Ainda em 1982, havia uma “fresta”, por parte do Magistério da Igreja, em afirmar a validade do Estado aplicar a Pena Capital em casos extremos. Um caso concreto foi a promulgação do Catecismo da Igreja Católica na sua Edição Típica Vaticana neste mesmo ano pela Comissão de Elaboração do Novo Catecismo pedido pelo Concílio Vaticano II. O coordenador era o Cardeal Joseph Ratzinger (Prefeito da Congregação para a Doutrina da Fé) que fora fortemente questionado pela imprensa e por alguns teólogos: Qual seria a fundamentação para tal afirmação e o desencontro entre aprovação da Pena de Morte e a defesa da dignidade humana.
O Cardeal Ratzinger responde que o posicionamento doutrinal do Magistério foi em estreita continuidade com o que afirmava a Tradição. Embora a Pena de Morte estivesse fadada ao fracasso em pouco tempo, foi necessário reafirmar a legítima autoridade do Estado por causa do contexto no qual estavam latente os casos de extrema gravidade, causando grandes conflitos e ameaçando a paz social.
Atualmente, no Pontificado do Papa Francisco, houve um grande avanço por parte da Igreja a respeito da abolição da Pena de Morte. Em 23 de outubro de 2014 o Papa teve um encontro com a Delegação da Associação Internacional de Direito Penal. Nesta ocasião ele já frisava a necessidade de o Estado começar a pensar na abolição de tal pena, pelo fato de gerar sérias consequências e de sua inviabilidade em reabilitar o delinquente. Ele alertou também sobre as Penas de Mortes escondidas (disfarçadas) que acontecem em todo o planeta.

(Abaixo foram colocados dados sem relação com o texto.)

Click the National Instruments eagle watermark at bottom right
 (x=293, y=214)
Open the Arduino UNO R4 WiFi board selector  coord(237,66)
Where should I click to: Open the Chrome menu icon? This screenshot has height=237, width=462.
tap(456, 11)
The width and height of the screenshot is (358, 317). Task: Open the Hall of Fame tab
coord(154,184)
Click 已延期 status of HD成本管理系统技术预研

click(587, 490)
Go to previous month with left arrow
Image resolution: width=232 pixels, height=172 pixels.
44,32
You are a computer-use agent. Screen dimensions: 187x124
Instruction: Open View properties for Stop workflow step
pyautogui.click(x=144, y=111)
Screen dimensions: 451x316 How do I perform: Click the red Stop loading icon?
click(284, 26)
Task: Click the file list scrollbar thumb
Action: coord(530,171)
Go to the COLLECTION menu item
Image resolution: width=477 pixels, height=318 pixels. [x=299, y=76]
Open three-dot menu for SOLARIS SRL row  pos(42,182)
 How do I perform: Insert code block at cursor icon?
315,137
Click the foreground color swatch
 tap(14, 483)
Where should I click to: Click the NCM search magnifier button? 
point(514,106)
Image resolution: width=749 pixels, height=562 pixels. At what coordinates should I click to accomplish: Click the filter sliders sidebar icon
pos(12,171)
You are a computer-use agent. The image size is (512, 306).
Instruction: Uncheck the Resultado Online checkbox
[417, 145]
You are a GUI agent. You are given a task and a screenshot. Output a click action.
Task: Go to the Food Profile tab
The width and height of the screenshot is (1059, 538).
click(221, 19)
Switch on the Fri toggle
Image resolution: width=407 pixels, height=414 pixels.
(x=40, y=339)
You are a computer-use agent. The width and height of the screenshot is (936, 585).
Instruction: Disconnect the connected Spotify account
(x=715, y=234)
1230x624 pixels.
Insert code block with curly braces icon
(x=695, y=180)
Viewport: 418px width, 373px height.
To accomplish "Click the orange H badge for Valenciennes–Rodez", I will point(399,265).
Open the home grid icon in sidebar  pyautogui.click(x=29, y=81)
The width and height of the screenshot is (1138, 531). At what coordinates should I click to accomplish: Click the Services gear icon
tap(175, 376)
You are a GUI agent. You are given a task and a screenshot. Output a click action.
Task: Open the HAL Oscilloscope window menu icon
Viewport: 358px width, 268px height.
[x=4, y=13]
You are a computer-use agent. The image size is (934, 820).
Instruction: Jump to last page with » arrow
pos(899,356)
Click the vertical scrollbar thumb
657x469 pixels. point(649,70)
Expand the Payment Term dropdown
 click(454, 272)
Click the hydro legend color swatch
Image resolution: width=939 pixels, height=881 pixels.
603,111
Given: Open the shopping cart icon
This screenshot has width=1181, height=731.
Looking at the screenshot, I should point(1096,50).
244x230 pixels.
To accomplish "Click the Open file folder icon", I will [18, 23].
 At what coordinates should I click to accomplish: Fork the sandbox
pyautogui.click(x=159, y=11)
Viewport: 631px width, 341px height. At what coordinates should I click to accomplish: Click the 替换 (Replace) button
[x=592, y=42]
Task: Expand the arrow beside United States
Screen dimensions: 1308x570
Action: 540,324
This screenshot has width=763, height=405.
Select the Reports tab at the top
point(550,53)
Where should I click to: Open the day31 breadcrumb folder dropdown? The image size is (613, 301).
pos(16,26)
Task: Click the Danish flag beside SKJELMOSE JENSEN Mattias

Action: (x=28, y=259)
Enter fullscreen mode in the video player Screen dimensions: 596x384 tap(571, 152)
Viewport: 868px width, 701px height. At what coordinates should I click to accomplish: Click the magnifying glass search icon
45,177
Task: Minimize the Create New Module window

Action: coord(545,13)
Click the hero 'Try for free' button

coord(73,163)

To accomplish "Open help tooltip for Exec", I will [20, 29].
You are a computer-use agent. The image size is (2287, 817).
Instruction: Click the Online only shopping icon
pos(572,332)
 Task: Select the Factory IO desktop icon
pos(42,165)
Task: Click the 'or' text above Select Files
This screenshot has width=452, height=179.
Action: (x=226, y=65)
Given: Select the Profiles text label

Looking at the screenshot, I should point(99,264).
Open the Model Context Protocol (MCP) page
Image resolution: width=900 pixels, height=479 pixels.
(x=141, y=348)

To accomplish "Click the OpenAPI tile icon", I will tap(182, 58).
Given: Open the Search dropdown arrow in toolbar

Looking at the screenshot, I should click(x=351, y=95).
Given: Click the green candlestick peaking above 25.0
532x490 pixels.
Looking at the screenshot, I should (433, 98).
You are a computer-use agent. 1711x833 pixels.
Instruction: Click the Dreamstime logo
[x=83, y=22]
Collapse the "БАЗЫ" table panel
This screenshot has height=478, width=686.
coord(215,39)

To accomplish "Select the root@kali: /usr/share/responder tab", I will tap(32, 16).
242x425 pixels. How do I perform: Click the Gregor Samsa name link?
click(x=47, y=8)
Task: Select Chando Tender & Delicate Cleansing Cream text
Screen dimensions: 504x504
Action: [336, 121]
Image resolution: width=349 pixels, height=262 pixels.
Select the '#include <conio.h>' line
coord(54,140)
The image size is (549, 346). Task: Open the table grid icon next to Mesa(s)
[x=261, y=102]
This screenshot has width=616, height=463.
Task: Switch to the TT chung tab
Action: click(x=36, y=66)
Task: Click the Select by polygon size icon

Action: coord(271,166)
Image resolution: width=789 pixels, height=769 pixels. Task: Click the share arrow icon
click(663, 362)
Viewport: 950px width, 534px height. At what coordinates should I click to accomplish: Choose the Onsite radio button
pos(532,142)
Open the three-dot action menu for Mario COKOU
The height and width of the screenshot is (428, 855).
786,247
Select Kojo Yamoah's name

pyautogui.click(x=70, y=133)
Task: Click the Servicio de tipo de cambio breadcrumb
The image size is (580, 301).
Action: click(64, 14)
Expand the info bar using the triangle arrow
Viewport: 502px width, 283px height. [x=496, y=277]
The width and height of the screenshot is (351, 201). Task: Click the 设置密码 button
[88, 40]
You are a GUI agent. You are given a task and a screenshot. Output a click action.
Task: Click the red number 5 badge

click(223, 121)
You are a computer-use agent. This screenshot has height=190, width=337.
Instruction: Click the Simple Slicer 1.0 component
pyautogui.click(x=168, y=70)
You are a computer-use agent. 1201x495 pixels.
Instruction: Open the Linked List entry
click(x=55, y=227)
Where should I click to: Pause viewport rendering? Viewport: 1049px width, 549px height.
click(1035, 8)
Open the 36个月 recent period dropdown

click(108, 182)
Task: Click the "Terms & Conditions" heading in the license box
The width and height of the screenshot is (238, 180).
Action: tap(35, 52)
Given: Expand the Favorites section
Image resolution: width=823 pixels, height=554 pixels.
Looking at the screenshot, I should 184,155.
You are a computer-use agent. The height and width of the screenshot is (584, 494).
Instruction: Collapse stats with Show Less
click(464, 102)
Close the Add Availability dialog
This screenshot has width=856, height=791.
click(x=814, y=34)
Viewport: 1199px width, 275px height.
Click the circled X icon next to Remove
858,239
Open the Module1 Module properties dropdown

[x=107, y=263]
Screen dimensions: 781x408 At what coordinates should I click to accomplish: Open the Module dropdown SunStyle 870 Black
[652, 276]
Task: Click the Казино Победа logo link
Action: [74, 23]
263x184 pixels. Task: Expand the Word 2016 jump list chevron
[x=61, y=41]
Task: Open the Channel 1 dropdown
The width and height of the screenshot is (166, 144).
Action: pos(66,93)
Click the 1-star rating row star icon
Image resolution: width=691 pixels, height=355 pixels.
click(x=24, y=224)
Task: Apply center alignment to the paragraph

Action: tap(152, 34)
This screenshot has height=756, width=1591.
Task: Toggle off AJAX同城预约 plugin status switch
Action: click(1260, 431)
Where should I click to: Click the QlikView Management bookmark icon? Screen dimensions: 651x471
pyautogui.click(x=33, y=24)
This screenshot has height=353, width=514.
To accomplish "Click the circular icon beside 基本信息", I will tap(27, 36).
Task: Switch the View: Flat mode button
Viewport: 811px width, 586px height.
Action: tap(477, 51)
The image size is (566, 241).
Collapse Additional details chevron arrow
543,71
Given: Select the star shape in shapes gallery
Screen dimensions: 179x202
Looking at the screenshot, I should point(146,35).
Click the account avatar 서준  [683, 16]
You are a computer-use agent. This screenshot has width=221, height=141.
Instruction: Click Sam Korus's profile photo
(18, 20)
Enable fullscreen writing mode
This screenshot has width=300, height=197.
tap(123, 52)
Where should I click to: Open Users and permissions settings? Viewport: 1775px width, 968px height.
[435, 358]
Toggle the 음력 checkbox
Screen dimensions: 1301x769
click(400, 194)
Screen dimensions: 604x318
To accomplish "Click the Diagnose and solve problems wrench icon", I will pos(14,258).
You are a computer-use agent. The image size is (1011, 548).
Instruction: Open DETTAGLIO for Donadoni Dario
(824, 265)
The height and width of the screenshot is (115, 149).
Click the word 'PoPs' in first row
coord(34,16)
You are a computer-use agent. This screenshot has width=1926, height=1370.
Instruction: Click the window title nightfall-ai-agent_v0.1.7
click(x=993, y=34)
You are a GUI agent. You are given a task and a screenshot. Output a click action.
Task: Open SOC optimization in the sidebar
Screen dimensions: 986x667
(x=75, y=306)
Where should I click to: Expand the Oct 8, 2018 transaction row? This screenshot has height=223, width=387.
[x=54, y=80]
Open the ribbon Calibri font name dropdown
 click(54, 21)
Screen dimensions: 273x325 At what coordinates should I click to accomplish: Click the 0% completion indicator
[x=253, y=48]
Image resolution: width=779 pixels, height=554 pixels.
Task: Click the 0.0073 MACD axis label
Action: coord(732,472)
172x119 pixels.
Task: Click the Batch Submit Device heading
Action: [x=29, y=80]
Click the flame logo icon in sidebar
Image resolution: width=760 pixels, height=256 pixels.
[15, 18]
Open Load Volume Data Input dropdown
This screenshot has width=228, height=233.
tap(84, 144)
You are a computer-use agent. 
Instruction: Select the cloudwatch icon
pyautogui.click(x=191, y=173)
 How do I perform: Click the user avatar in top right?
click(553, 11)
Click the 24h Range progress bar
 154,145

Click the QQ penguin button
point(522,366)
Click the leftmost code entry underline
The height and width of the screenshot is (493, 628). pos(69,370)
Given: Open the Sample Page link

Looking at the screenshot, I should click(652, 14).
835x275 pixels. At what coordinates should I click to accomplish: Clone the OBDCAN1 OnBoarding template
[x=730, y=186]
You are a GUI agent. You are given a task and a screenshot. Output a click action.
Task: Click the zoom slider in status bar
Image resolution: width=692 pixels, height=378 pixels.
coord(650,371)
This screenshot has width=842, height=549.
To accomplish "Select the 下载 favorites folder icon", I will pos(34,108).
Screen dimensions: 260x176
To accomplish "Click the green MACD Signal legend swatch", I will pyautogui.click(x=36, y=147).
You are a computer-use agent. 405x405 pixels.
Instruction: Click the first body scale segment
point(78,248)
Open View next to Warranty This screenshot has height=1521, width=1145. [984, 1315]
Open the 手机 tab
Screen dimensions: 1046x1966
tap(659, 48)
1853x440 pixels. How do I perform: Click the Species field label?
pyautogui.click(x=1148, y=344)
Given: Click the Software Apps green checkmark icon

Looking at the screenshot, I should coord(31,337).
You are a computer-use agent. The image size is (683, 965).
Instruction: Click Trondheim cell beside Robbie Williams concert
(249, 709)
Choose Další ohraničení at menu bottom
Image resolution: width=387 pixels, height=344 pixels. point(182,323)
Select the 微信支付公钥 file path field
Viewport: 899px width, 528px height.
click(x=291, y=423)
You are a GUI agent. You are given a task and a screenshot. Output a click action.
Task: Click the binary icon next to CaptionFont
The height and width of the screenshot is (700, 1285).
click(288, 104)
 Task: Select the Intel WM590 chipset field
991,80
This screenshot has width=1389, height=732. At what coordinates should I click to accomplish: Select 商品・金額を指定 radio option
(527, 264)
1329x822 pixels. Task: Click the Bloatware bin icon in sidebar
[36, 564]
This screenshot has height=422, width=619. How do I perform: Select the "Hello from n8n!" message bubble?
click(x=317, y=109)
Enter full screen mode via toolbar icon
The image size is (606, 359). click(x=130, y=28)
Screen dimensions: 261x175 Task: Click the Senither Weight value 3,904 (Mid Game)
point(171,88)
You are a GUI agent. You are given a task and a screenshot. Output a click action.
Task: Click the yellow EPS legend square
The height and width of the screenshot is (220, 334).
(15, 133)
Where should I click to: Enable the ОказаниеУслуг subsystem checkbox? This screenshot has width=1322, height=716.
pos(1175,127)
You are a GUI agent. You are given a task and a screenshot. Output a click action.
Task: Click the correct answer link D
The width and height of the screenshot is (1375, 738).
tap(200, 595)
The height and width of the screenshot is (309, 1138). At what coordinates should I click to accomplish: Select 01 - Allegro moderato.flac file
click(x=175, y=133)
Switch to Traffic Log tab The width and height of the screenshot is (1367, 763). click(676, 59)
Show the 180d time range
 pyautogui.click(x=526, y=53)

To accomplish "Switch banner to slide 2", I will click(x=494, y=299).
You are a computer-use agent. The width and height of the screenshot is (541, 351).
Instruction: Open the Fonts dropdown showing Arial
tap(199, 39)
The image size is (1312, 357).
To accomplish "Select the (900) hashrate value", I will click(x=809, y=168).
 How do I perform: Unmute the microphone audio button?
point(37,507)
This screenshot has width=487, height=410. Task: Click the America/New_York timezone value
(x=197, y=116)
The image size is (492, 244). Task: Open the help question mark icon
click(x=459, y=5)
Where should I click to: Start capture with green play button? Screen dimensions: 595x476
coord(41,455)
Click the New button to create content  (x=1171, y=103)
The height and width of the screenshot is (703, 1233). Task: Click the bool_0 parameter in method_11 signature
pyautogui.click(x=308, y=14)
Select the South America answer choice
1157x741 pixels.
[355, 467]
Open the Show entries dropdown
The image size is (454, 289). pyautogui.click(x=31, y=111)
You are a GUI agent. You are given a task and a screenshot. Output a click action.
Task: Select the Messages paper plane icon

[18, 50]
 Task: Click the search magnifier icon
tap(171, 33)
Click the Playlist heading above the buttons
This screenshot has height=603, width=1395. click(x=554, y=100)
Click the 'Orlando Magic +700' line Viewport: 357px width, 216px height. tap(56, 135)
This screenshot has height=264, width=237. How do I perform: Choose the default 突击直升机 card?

Já em 17 de dezembro de 2018 ele faz um discurso à Delegação da Comissão Internacional Contra a Pena de Morte recordando a importância da “luta por uma justiça mais humana” e pela efetivação do “amor social como chave para o desenvolvimento autentico”. No último dia 04 outubro de 2020, o Papa assina sua mais nova Encíclica Social, como afirma o próprio, denominada Fratelli Tutti, que por sua vez busca enfatizar e promover cada vez mais a fraternidade e a amizade social, no respeito à vida e negando cada vez mais a guerra e a indiferença globalizada. Exorta ele:
“Há outra maneira de eliminar o outro, não destinada aos países, mas às pessoas: é a pena de morte. São João Paulo II declarou, de forma clara e firme, que a mesma é inadequada no plano moral e já não é necessária no plano penal. Não é possível pensar num recuo relativamente a esta posição. Hoje, afirmamos com clareza que ‘a pena de morte é inadmissível’ e que a Igreja se compromete decididamente a propor que seja abolida em todo o mundo” (FT 263).
“No Novo Testamento, ao mesmo tempo que se pede aos indivíduos para não fazerem justiça por si próprios (cf. Rm 12, 19), reconhece-se a necessidade de as autoridades imporem penas àqueles que praticam o mal (cf. Rm 13, 4; 1 Pd 2, 14). Com efeito, ‘a vida em comum, estruturada em volta de comunidades organizadas, precisa de regras de convivência cuja livre violação exige uma resposta adequada’. Isto implica que a autoridade pública legítima possa e deva ‘infligir penas proporcionadas à gravidade dos delitos’ e que se garanta ao poder judiciário’ a necessária independência no âmbito da lei” (FT 264).